Quando ho cominciato il libro, sapevo solo che parlava di Olocausto e che gli Ebrei erano rappresentati da topi. Sono bastate poche strisce per rendermi conto che avevo tra le mani un vero e proprio capolavoro. Un libro intenso e toccante, una storia potente, narrata con grande intelligenza. Insieme a Vladek, Anja e Artie ho sorriso, ho sperato, mi sono infuriata e ho pianto…
Maus, la prima opera a fumetti ad aver vinto un Premio Pulitzer (nel 1992), dimostra come anche attraverso il disegno si possa parlare di tematiche così serie e delicate. E Art Spiegelman lo fa in modo alquanto particolare, mettendo in scena tutta una serie di animali che fanno le veci degli uomini: topi per gli Ebrei, gatti spietati per i nazisti, maiali per i Polacchi, cani per gli Americani, e così via. E lo stesso autore si interroga più volte se non si sia imbarcato in un’impresa impossibile e se non starà affrontando l’Olocausto in modo poco adeguato, magari sminuendo o mancando di rispetto alle numerose vittime dei lager e del nazismo. A quanto pare neanche gli editori credevano molto nel potere di queste pagine, tanto che, una volta terminato il primo volume, non è stato facile per Art Spiegelman trovare chi fosse disposto a pubblicarle. Stupendo tutti, il libro ha però da subito riscosso grande successo tra i lettori e ancora oggi viene adottato in scuole e commentato in dibattiti e conferenze.
Tra le pagine di Maus, la storia di Vladek si intreccia continuamente alla quotidianità del “presente”, o meglio del presente di Artie fumettista, che decide di ricostruire la storia del padre, probabilmente spinto anche dal desiderio di entrare in contatto con lui, con cui non sembra avere un rapporto molto stretto.

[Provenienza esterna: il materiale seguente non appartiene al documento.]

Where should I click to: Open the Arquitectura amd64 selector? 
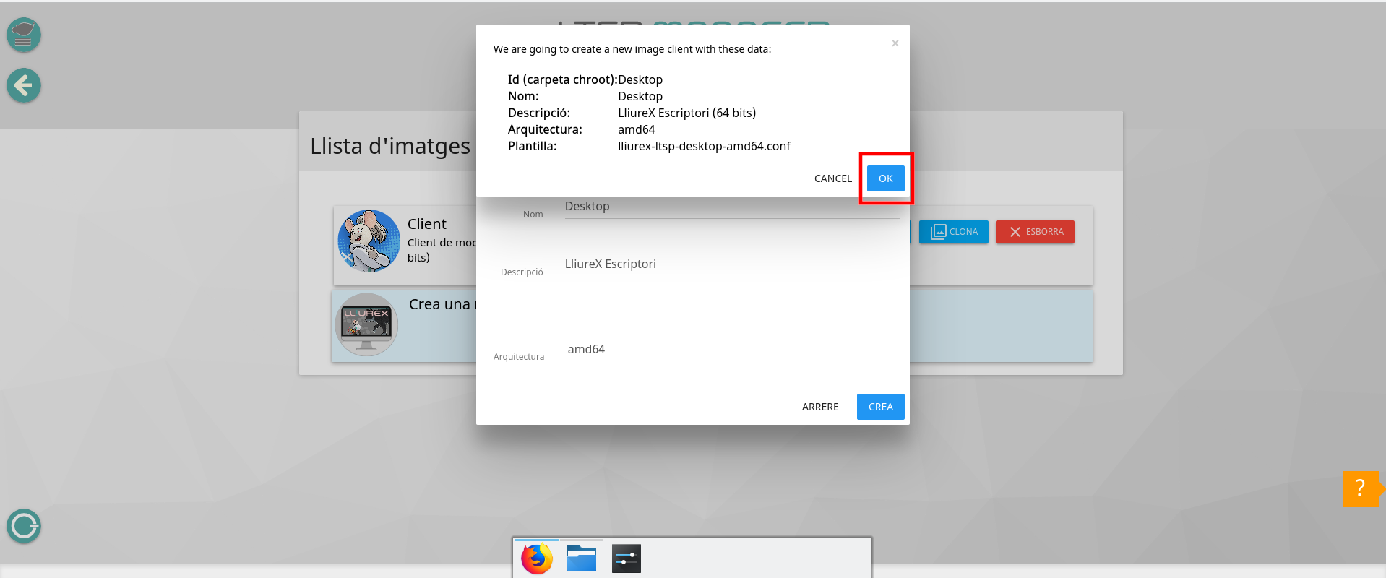click(x=731, y=350)
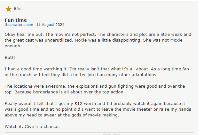Image resolution: width=204 pixels, height=135 pixels.
Task: Click the paragraph beginning 'I had a good time'
Action: point(97,72)
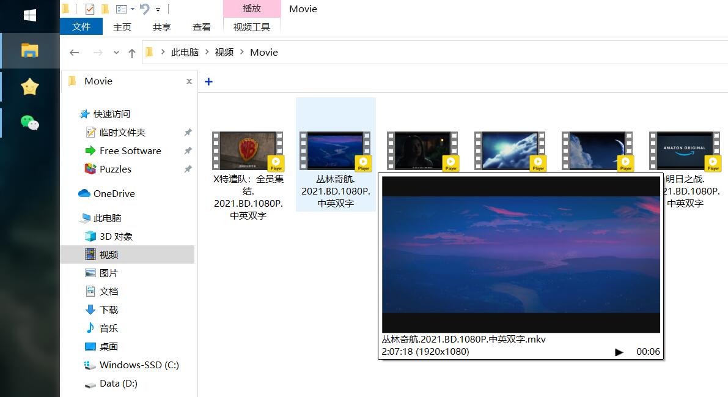Expand the Quick Access toolbar customize dropdown
728x397 pixels.
click(x=158, y=10)
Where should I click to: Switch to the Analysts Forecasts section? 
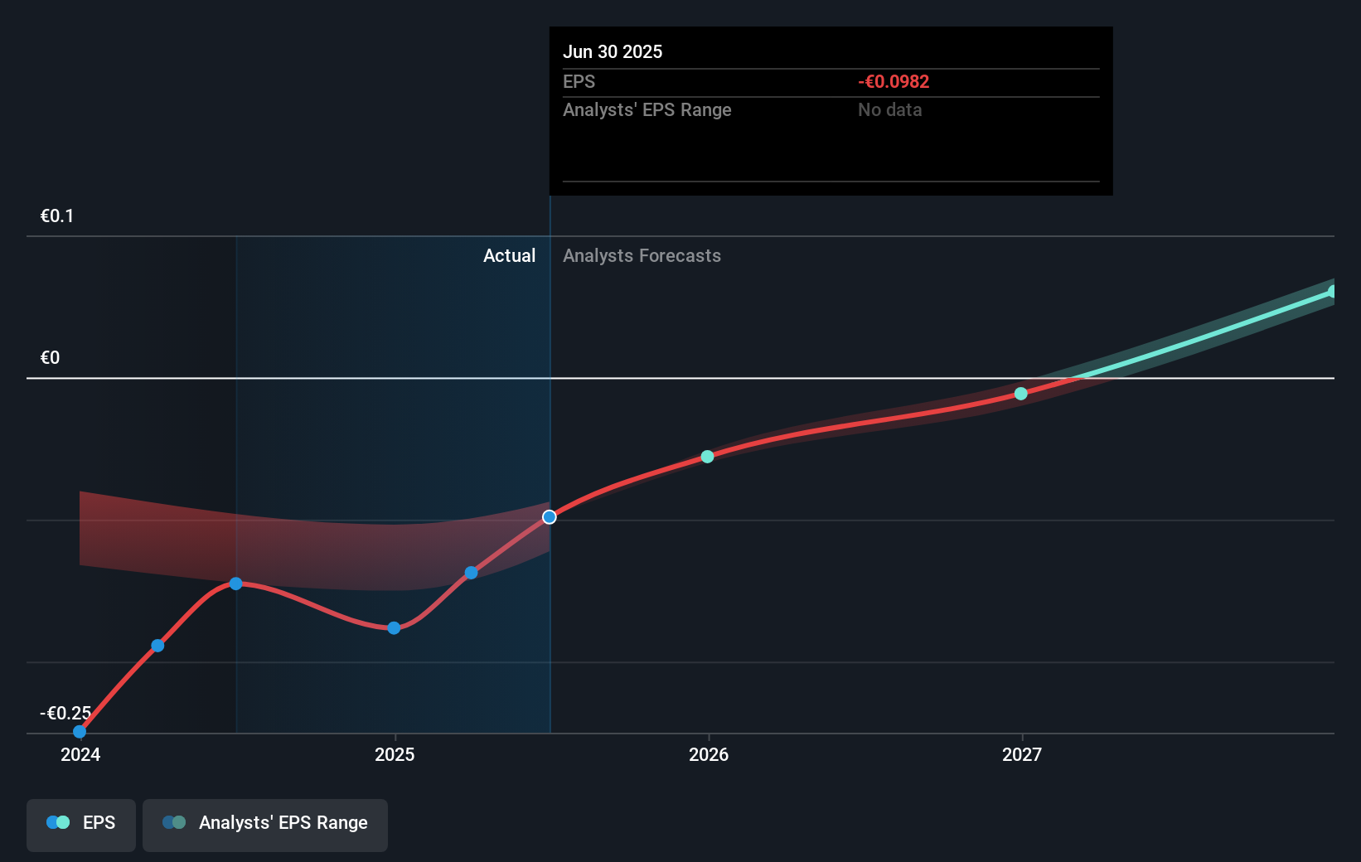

Su Vladek i segni della guerra sono più che evidenti a livello fisico, ma soprattutto a livello psicologico. Ossessioni e fobie avvelenano infatti la sua vita, rendendolo una persona difficile con cui relazionarsi: i soldi, l’eccessivo controllo dell’ordine e della vita altrui sono solo alcune delle sue fastidiose caratteristiche. Ma Artie forse tenta anche di riconciliarsi con il padre sopravissuto da Auschwitz, verso cui nutre un forte senso di inferiorità, per aver avuto una vita più semplice. Ma non è forse anche lui un sopravissuto? Non al lager, certo, ma alla ferita ancora sanguinante dei propri genitori, al fantasma del fratellino morto in guerra, al suicidio della madre, alla freddezza e al giudizio sempre desto del padre… insomma, ci sono proprio tutti gli ingredienti per una psiche un po’ incasinata, che probabilmente Art Spiegelman ha in parte esorcizzato attraverso la matita.
Infine, una menzione alla traduzione di Cristina Previtali che, come indicato dettagliatamente in nota, ha saputo ricreare in modo sorprendente l’effetto della lingua di Vladek, un ebraico-newyorkese che in italiano non avrebbe corrispettivi.
Un romanzo a fumetti che si prende il suo tempo per essere letto e digerito, con immagini molto semplici, ma al tempo stesso particolarmente evocative, che mi hanno trasmesso forse meglio di tanti film la disperazione e l’orrore del nazismo. Insomma, un libro che penso dovrebbe passare per le mani di tutti e che, se tornassi al liceo, vorrei me lo facessero leggere anche in classe!

«Don’t you think that a comic book about the Holocaust is in bad taste?»
«No, I thought Auschwitz was in bad taste».

[Non crede che un fumetto sull’Olocausto sia di cattivo gusto?
No, credo che l’Olocausto fosse di cattivo gusto]

Art Spiegelman intervistato da un giornalista tedesco nel 1987.